*** Data Section Begins ***
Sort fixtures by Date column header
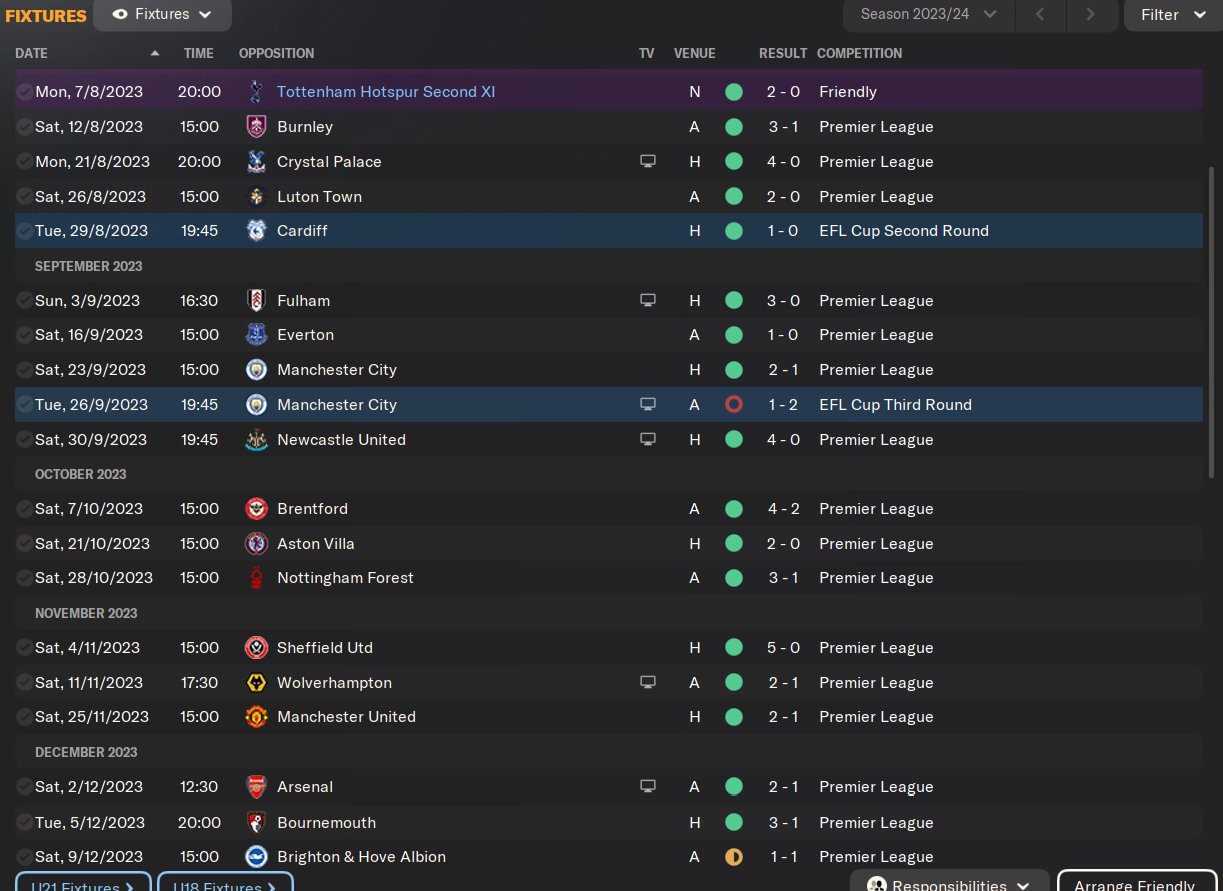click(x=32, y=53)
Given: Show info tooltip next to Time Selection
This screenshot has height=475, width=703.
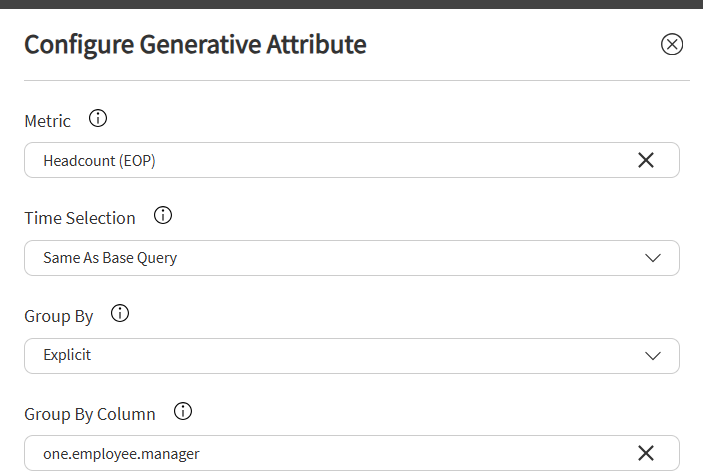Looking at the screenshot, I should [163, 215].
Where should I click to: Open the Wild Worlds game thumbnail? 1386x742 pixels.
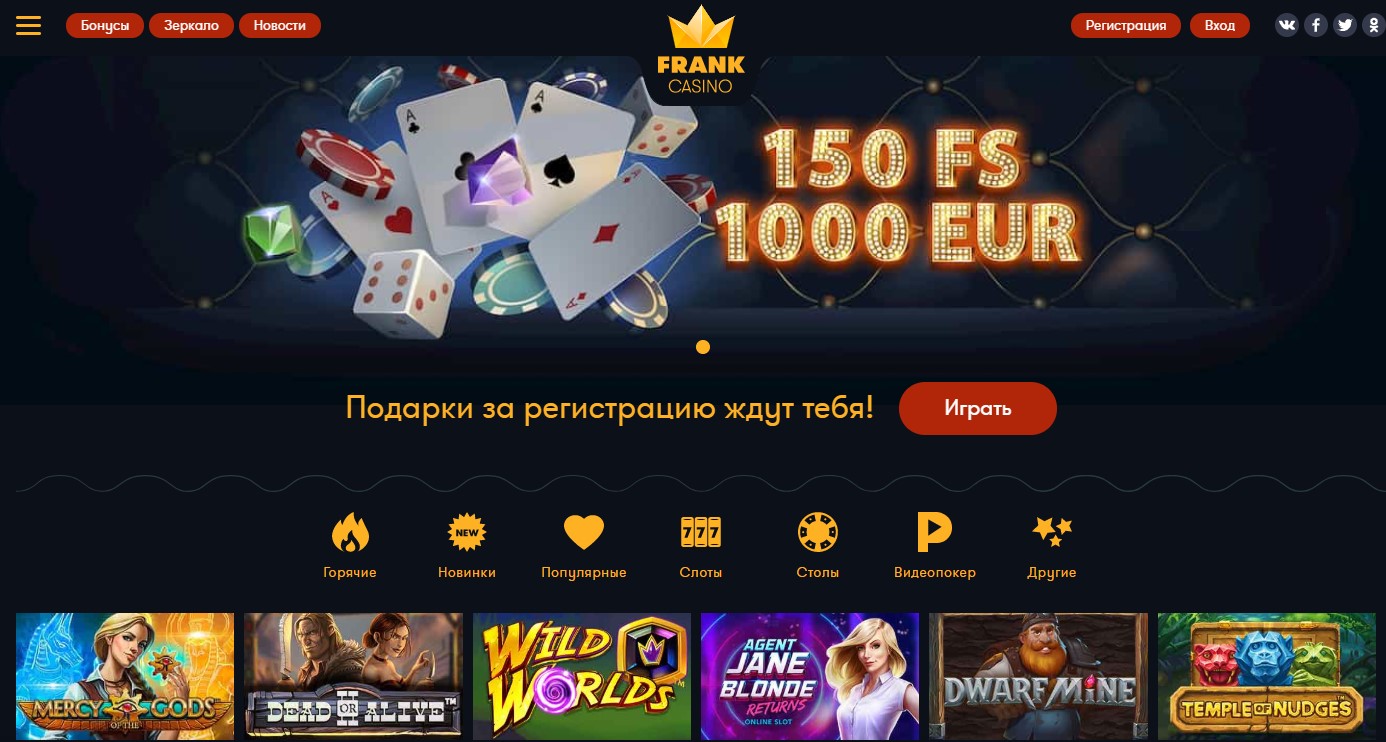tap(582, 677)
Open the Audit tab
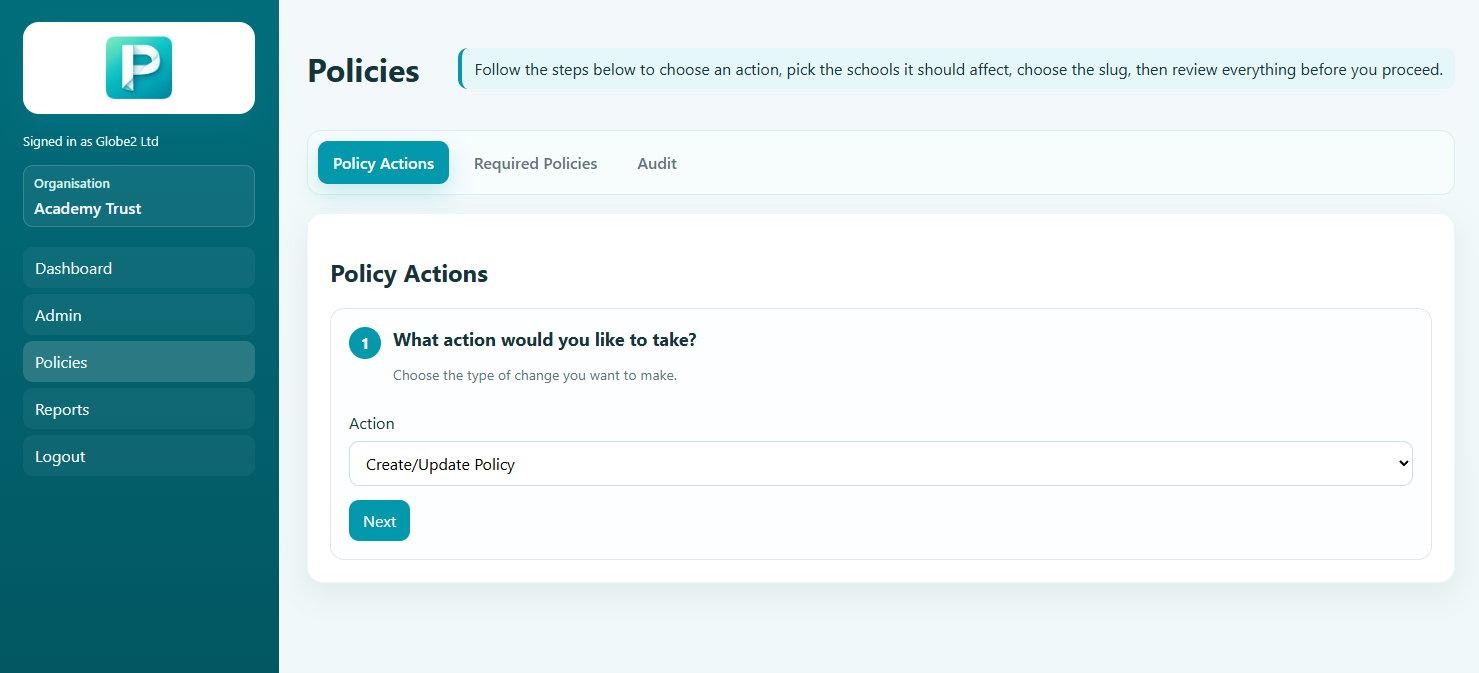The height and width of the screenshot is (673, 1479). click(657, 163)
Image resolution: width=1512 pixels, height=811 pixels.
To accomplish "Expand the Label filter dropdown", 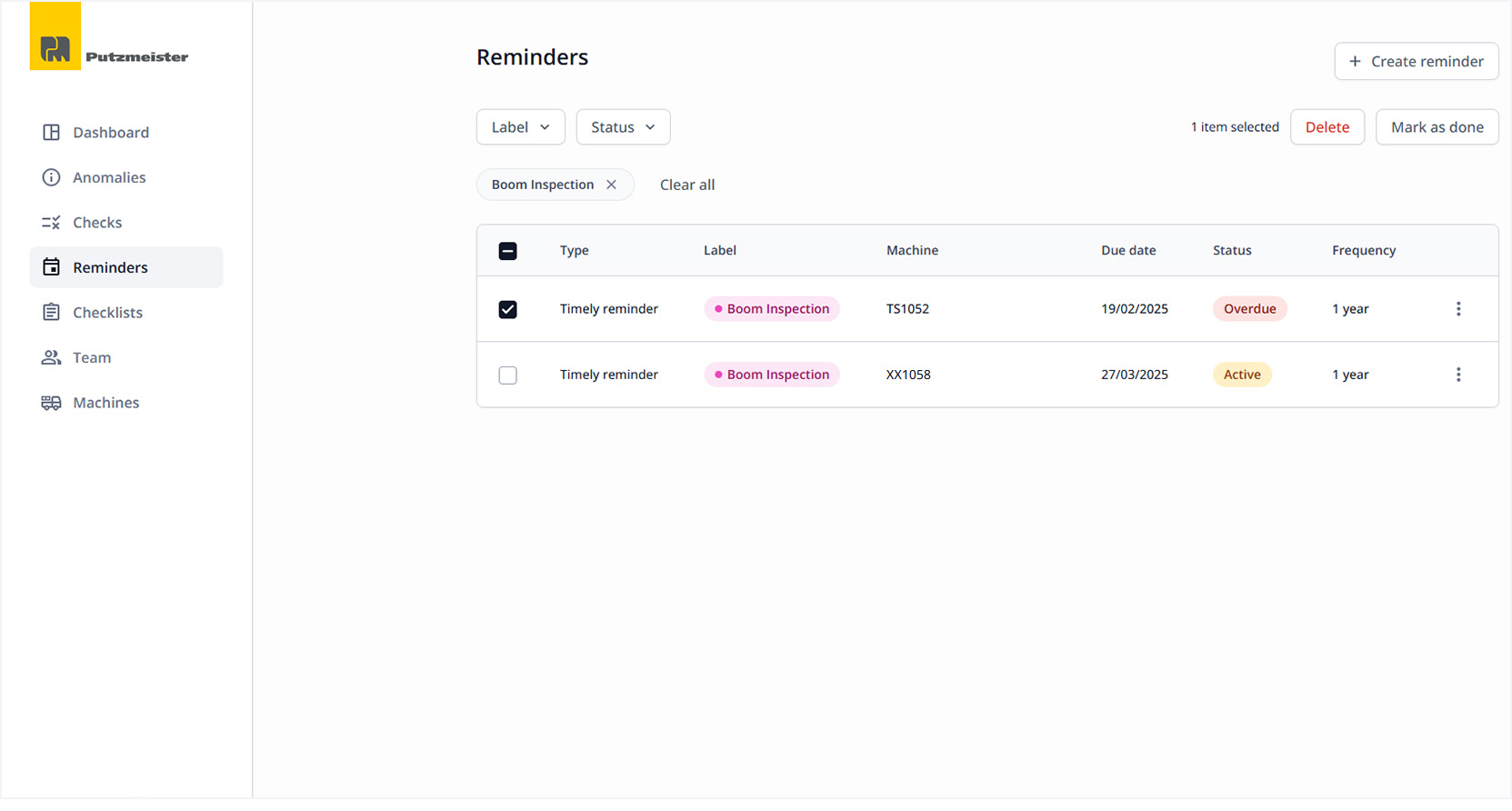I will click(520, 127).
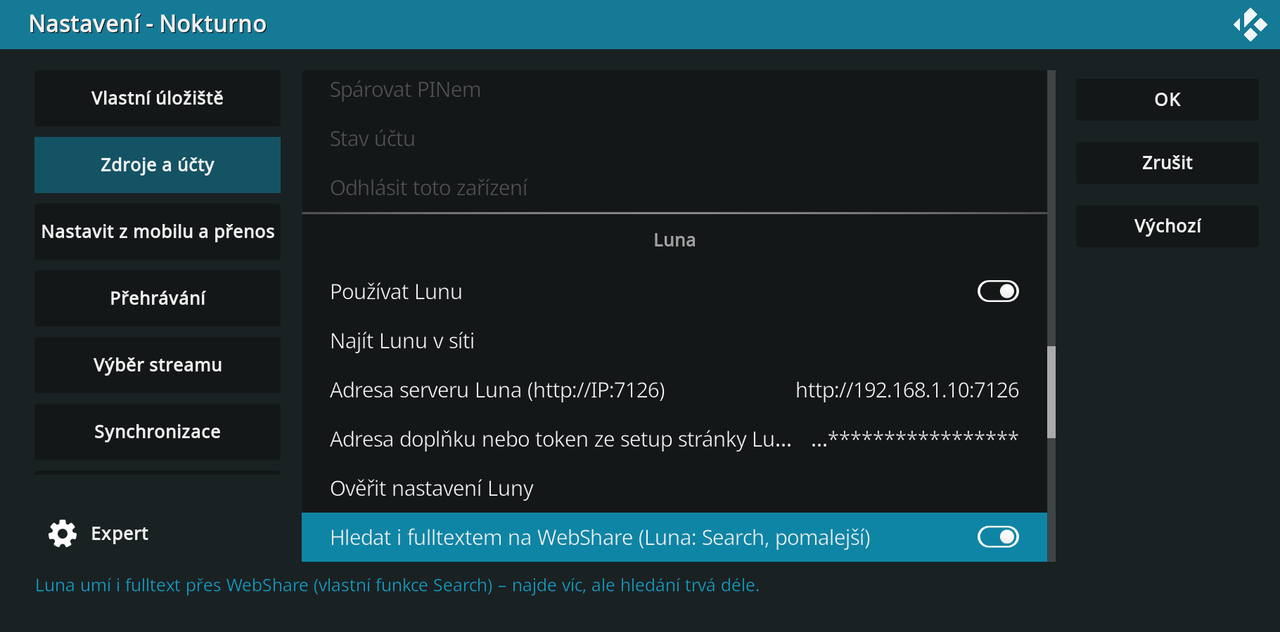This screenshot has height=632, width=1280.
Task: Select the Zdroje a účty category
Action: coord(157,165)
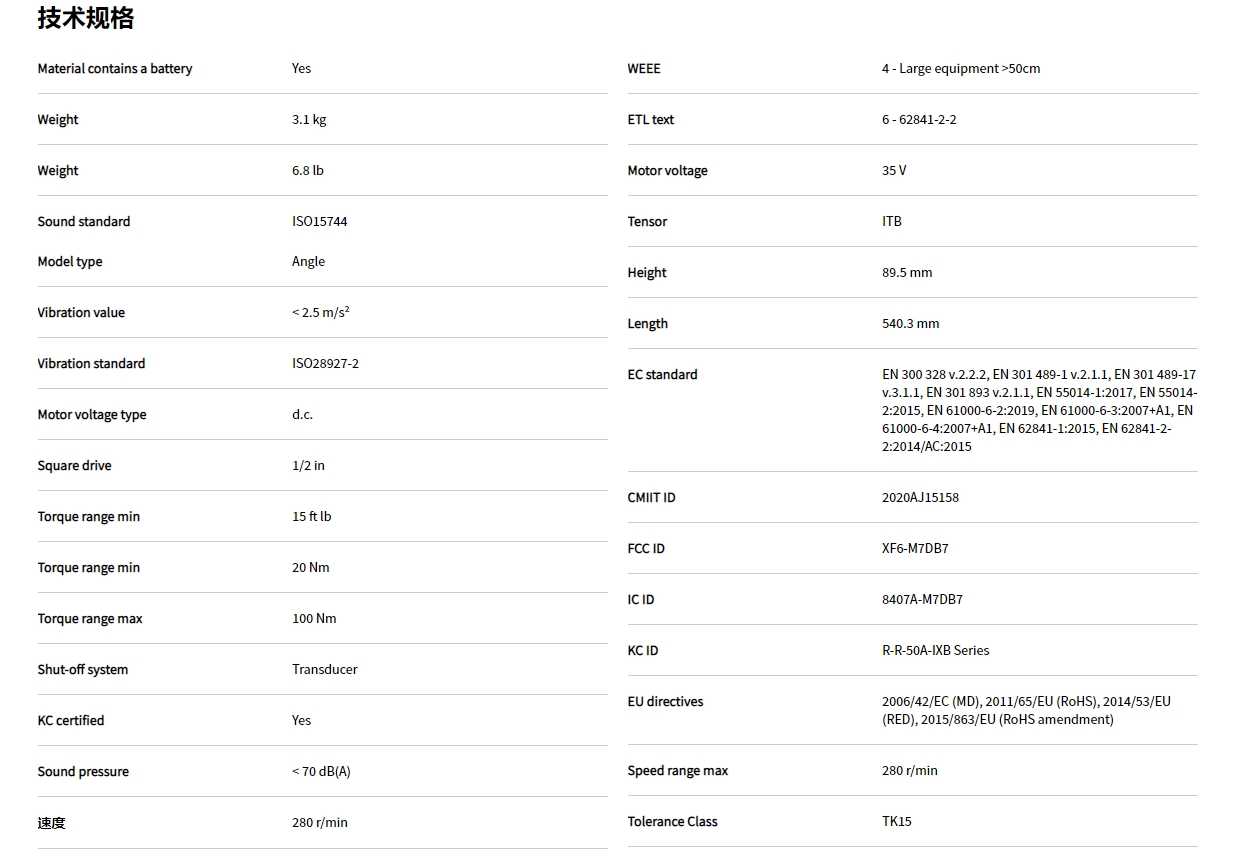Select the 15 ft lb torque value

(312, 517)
*** Data Section Ends ***
**How to complete this task**. Leave out the pictures. Return exactly the lines from the first line of the records to the line bearing "Image resolution: width=1512", inclusive.

**Result for this task**.
Sort fixtures by Date column header
click(x=32, y=53)
Given: Show info tooltip next to Time Selection
This screenshot has height=475, width=703.
Looking at the screenshot, I should [163, 215].
Where should I click to: Open the Wild Worlds game thumbnail? 1386x742 pixels.
tap(582, 677)
Open the Audit tab
The height and width of the screenshot is (673, 1479). click(657, 163)
Image resolution: width=1512 pixels, height=811 pixels.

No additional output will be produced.